Set exercise:
Count how many lines in the entries below contain the string "keyboard". Reply with the number alone.

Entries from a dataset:
↓

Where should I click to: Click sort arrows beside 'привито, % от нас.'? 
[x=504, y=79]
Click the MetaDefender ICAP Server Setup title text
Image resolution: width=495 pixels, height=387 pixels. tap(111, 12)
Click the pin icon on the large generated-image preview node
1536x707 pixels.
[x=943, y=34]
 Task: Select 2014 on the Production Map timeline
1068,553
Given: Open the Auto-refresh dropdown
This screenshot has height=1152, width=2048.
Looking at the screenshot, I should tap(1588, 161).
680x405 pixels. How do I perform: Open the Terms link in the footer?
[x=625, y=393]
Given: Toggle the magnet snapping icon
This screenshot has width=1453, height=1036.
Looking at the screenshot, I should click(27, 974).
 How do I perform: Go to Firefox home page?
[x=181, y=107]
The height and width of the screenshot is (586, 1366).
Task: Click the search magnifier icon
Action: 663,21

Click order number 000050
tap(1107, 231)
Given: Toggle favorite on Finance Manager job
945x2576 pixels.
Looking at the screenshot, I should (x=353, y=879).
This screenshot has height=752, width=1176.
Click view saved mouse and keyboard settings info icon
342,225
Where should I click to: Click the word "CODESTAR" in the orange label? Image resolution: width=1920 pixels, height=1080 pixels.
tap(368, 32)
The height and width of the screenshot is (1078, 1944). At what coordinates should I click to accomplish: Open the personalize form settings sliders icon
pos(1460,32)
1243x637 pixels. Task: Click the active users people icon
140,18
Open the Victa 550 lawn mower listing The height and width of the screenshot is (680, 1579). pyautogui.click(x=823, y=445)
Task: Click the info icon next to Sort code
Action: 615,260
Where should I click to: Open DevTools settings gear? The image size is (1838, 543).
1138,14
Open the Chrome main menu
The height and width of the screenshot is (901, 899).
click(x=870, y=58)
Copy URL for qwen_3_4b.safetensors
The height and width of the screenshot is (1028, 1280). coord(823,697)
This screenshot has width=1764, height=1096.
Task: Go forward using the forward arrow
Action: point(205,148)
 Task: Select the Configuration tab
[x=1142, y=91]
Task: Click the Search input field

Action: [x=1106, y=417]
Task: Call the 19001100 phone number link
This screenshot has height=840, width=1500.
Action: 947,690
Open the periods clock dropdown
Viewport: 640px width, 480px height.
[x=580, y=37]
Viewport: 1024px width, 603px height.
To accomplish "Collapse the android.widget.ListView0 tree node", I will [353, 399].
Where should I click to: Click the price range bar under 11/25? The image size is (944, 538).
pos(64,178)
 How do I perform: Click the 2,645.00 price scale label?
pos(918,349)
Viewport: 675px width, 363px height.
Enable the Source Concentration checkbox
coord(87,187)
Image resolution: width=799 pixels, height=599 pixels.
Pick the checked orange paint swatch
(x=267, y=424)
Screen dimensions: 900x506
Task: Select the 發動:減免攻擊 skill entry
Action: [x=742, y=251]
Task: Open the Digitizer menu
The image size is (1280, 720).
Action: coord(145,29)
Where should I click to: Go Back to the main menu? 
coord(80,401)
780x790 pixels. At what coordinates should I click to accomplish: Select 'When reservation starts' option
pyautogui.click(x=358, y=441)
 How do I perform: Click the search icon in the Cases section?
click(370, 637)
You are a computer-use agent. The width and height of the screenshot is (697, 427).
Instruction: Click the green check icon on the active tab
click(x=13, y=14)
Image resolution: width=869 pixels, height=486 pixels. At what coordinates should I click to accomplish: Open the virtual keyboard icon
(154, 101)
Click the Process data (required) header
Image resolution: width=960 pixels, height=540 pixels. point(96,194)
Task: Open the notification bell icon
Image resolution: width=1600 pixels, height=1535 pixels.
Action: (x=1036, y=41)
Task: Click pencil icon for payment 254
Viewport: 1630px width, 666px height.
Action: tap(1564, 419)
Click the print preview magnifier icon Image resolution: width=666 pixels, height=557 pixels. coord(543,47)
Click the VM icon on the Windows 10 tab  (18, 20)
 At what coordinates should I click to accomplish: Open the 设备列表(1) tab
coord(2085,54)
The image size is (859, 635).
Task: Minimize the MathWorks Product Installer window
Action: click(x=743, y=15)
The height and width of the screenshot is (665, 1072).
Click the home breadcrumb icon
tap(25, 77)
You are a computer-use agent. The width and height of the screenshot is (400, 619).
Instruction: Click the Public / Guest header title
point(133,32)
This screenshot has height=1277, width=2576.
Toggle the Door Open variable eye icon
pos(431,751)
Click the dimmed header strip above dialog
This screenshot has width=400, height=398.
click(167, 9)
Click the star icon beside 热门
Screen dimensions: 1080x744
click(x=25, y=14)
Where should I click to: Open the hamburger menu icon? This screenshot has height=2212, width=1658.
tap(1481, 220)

↑

Output for this task:
2